Ages 16–18 — Go Deeper
- PyTorch or TensorFlow — DeepLearning.AI courses on Coursera.
- AP Calculus BC + AP Physics C + AP Computer Science A
- OpenVSP + XFLR5 — Design an aircraft, analyze an airfoil.
- First real project — Train a model on aerospace data, build a PINN demo, automate a design workflow.
Goal: Have a working ML project for your college application or portfolio. Be able to train a neural network and explain how physics constraints improve model accuracy.
College (Years 1–2) — Specialize
- Differential equations + linear algebra (required for AE anyway)

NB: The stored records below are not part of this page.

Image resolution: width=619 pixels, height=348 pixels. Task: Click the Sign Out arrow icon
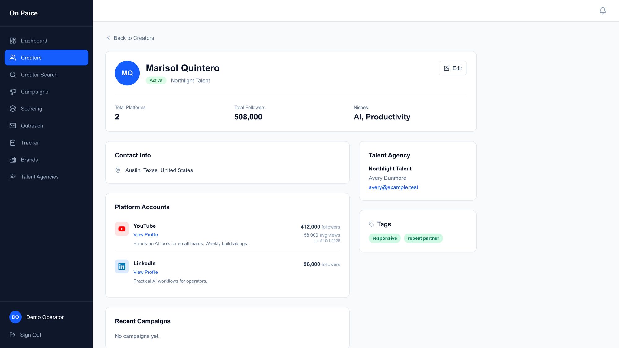(12, 335)
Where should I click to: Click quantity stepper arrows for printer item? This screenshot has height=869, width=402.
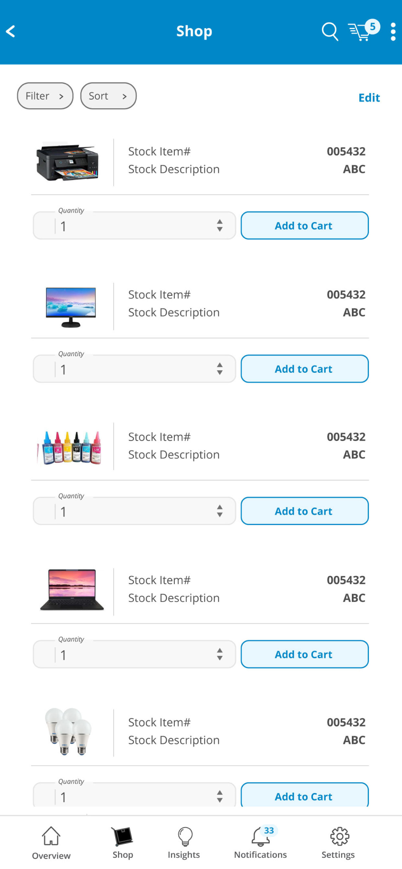click(x=220, y=225)
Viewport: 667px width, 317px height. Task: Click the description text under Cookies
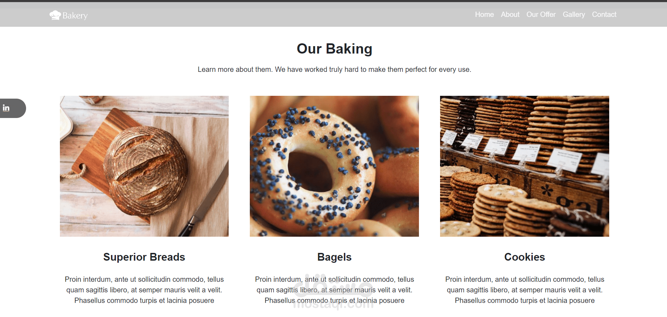525,290
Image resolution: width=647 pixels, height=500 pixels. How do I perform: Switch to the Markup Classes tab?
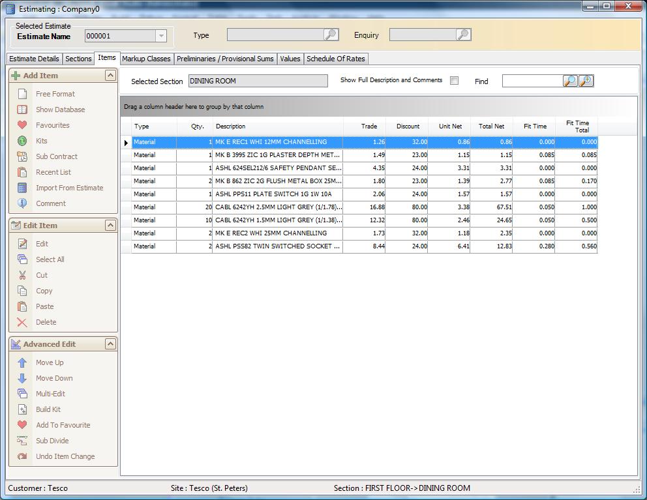(146, 59)
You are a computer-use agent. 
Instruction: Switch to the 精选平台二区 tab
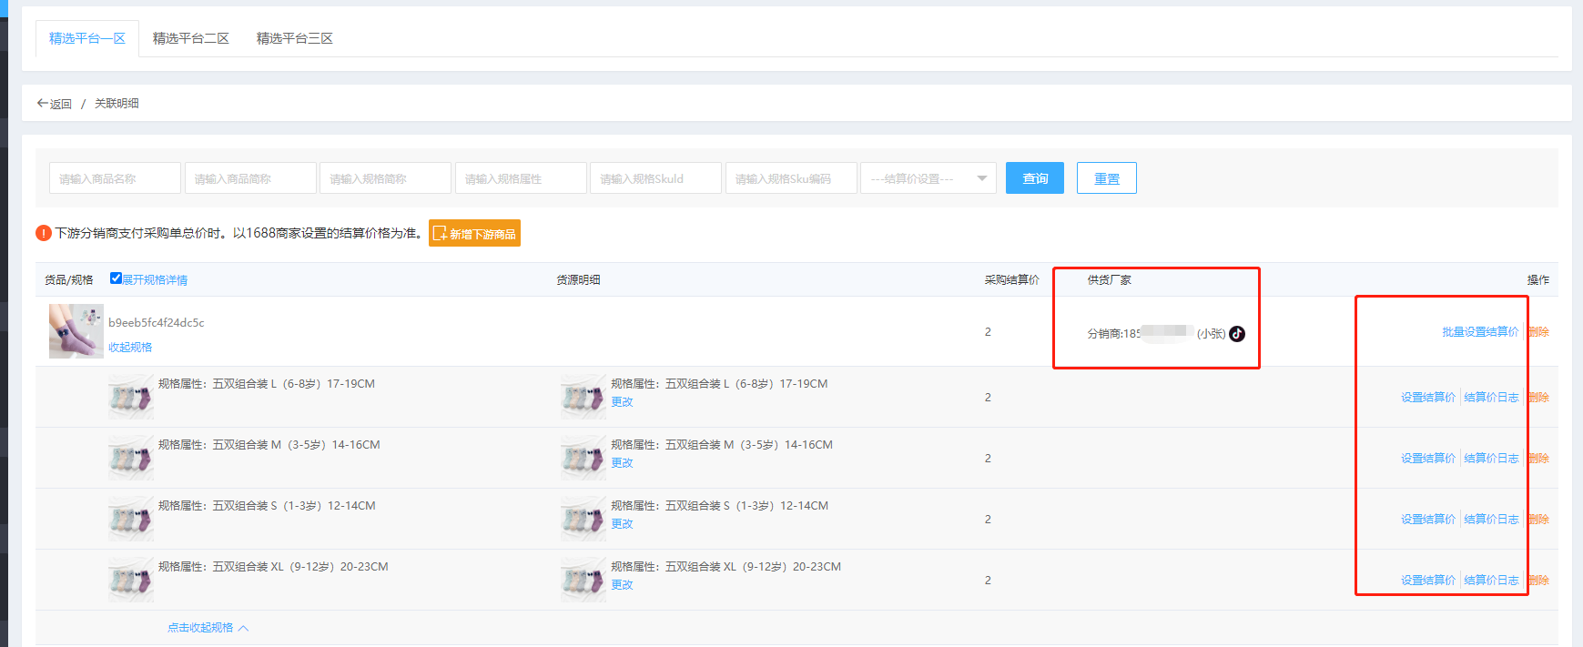point(191,38)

- Fluid mechanics + thermodynamics
- ML engineering via university CS electives and Kaggle competitions
- Reinforcement learning with OpenAI Gymnasium
- Join a research lab working on autonomy, CFD, or control
College (Years 3–4) — Build Your Resume
- Intern at an AI + aerospace company
- Publish or present research — AIAA SciTech, IEEE Aerospace
- Build a portfolio project — PINNs for airfoil optimization, RL-based drone control
- Contribute to open source — ArduPilot, PX4, OpenVSP, PhysicsNeMo
University Programs & Research Labs
Graduate Programs
| University | Program | Notes |
|---|---|---|
| USC Viterbi | MS in Aerospace — AI/ML concentration | Most explicit AI + aerospace program |
| Purdue | MS in Autonomy (online) | Robotics, AI, autonomous systems |
| Purdue | MS in AI (online) | 30 credits, aerospace context |
| Cincinnati | M.Eng. in Artificial Intelligence | 12-month, customizable |
| Georgia Tech | OMSAE ($10K total) | Add ML electives from OMSCS |
Research Labs
| Lab | University | Focus |
|---|---|---|
| Aerospace Controls Lab | MIT | Autonomous systems, decision-making under uncertainty |
| Chuchu Fan Lab | MIT | Safe and verifiable ML control systems |
| GALCIT | Caltech | Fluid mechanics, propulsion with ML methods |
| SAIL | Stanford | Autonomous systems, large-scale robotic networks |
| Aircraft Prototyping Lab | Georgia Tech | Rapid prototyping with AI-augmented design |
The Minimum Viable Skill Set
If you learn nothing else from this page, learn these five things:
- Python — you cannot work in AI without it
- PyTorch — the dominant ML framework in aerospace research
- MATLAB — the language your aerospace colleagues already speak
- Basic neural network architecture — layers, activation functions, loss functions, optimizers
- One aerospace domain deeply — aerodynamics, propulsion, control, structures, or space systems
AI skills without aerospace knowledge make you a generic ML engineer. Aerospace knowledge without AI skills make you a traditional engineer. Both together make you exceptionally valuable.